The doctoral program is designed for those students who have an interest in pursuing an academic or industrial research career. To be awarded a Ph.D. in Computer Science, a student must demonstrate mastery in several areas of computer science and must make a significant original contribution to research in the field of computer science.

On entry into the program, a student is required to take coursework in a number of areas and pass written and oral qualifying exams. Next, the student must formulate a thesis research problem and present it and the proposed research to a committee of faculty at a comprehensive exam. Upon passing this examination, the student must carry out the research and write and defend a thesis, among other requirements.

Admission to the Ph.D. program is competitive and applicants must have high grade point averages, GRE scores, and (if required) TOEFL scores. Students who enter the program after completing a Master's degree (not necessarily in Computer Science) normally require three to four years of full-time work to complete the Ph.D. Part-time students take longer.

Students may also enter the program "directly," after completing only a Bachelor's degree in Computer Science. The Direct program enables bright, highly-motivated students to participate in departmental research programs immediately after their Bachelor's degree. Students in the Direct program take extra coursework and normally require an additional year to complete the Ph.D. compared to students in the Post-Master's program.

» Admission


Program Requirements

Core Course Groups

There are 6 core course groups; students must take at least one course in each of a number of groups. The required groups depend on which program a student enters under. (See Required Coursework below.) Advanced courses may be substituted, with approval.

Group I: Theory of Computation

CS 530: Theory of Computation
CS 533: Computational Geometry
CS 535: Design and Analysis of Algorithms
CS 538: Combinatorial Optimization
CS 539: Game Theory: Algorithms and Applications

Group II: Systems

CS 546: Parallel Processing
CS 550: Advanced Operating Systems
CS 570: Advanced Computer Architecture

Group III: Programming Languages

CS 536: Science of Programming
CS 540: Foundations of Programming Language Design
CS 541: Topics in Compiler Construction
CS 545: Distributed Computing Landscape

Group IV: Networks

CS 542: Computer Networks I: Fundamentals
CS 544: Computer Networks II: Network Services

Group V: Databases

CS 525: Advanced Database Organization

Group VI: Software Engineering

CS 586: Software System Architectures

Group VII: Computational Intelligence

CS 512: Computer Vision
CS 583: Probabilistic Graphical Models
CS 584: Machine Learning
CS 585: Natural Language Processing

Coursework Requirements

The table below lists the coursework that is required of all Ph.D. students. Some requirements depend on the degree with which a student enters the program.

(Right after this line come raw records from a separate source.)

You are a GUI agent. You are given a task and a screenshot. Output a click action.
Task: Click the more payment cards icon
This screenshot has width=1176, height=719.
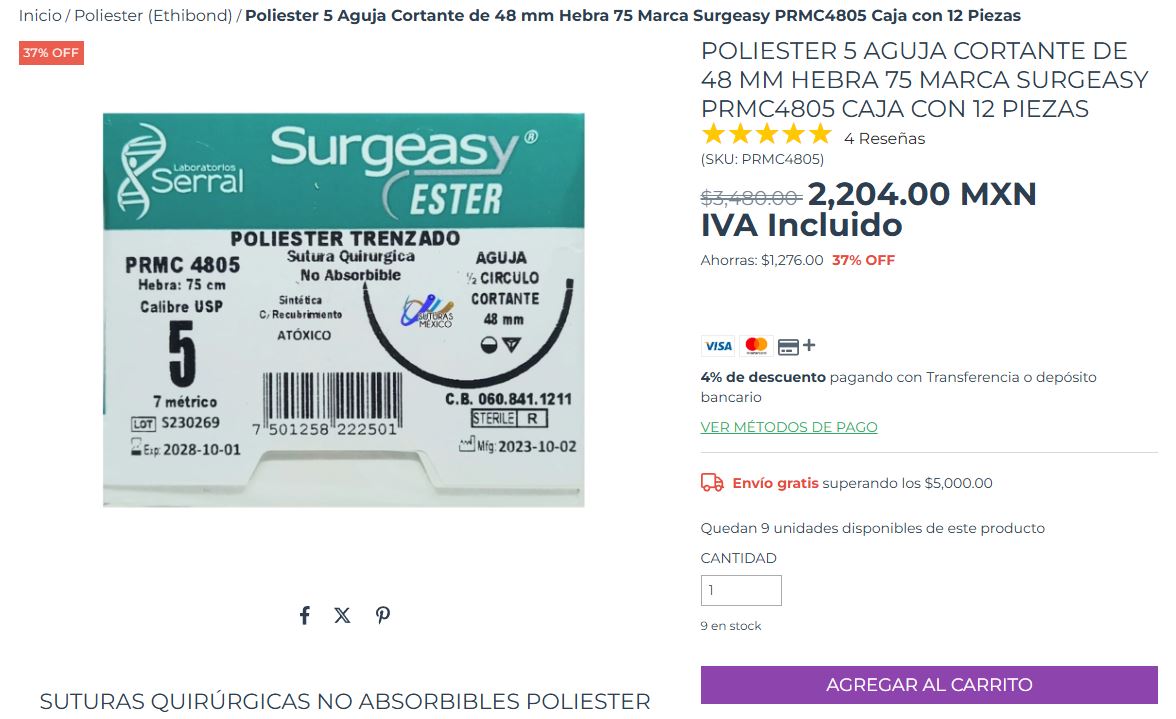click(x=796, y=346)
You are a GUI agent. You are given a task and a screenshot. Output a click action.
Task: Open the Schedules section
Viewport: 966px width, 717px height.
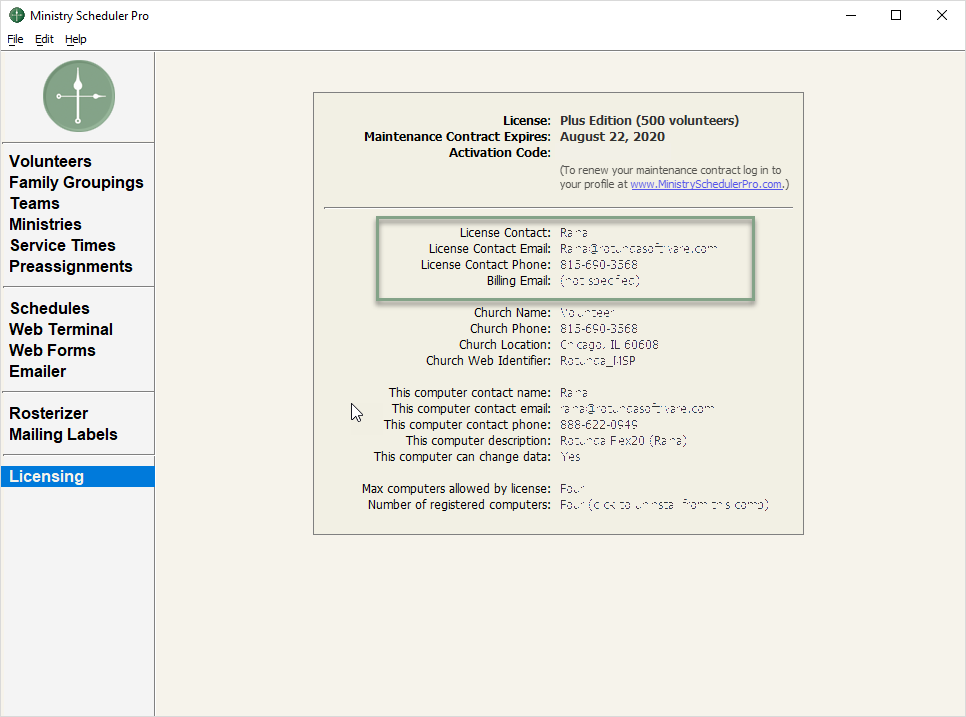click(49, 308)
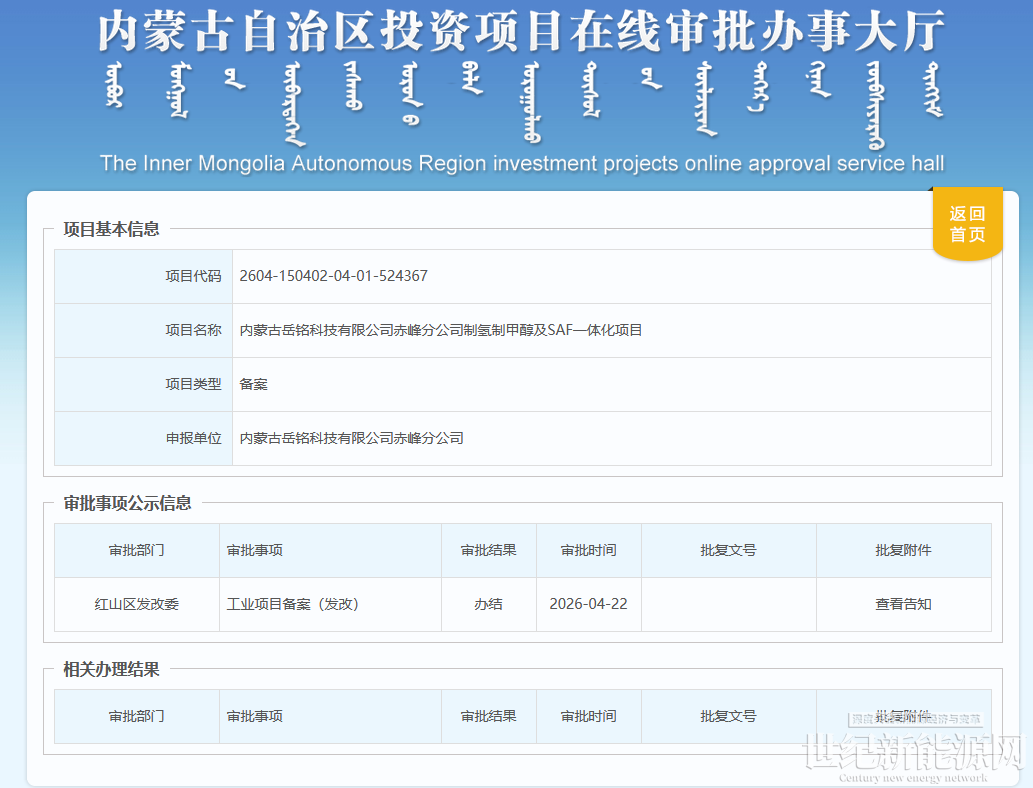The width and height of the screenshot is (1033, 788).
Task: Click the English service hall title text
Action: tap(521, 163)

Required Credit Hours for CS Ph.D. Students For Students Entering the Ph.D. Program With a
Bachelor of Science in CS Master's Degree not in CS Master's Degree in CS
400-Level CS Courses 0 - 12 hours
500- & 600-Level CS Courses ... 36 - 54 hours 24 - 30 hours 18 - 30 hours
...With At Least 1 Core Course From Each of Groups I, II, and III and any 2 of the other 3 groups Any 3 Groups
CS 597 (Reading & Special Problems) 6 - 12 hours 3 - 12 hours (with at least 3 hours the first year)
CS 691 (Ph.D. Thesis/Research) 24 - 48 hours
CS 695 (Ph.D. Seminar) 1 hour
Minimum Total Required Credit Hours 85 hours 60 hours 54 hours

Notes:

  • Only credit hours from courses passed with a grade of B or better can be used to satisfy coursework requirements.
  • The 400-level CS courses cannot include CS 401402, or 403.
  • The 500- and 600-level CS courses:
    • Must include at least one course from each of the required core groups.
    • Can include CS 595 and can include up to 6 hours of credits from outside the department (as approved, case-by-case).
    • Cannot include CS 597CS 691CS 695, CS Professional courses, or Accelerated ("short") courses.
  • CS 691 can be taken only after passing the Qualifying Exams.

» Qualifying Exams

Additional Requirements

In addition to coursework and qualifying exams, Ph.D. students are also required to take a comprehensive exam and do a thesis defense. Students must meet a residence requirement and must apply for graduation within the time limit for the program. Students in the Direct program may exit the program early with a Master of Science degree.

Comprehensive Examination

The purpose of the Comprehensive Examination is to ensure that the student candidate has the background to carry out successful research in the chosen area and that the student's research problem is properly formulated and has sufficient scholarly merit. The student (in concert with the student's research advisor) must develop and orally present a written research proposal containing a literature review, a proposed research topic, and a program of research that addresses this topic.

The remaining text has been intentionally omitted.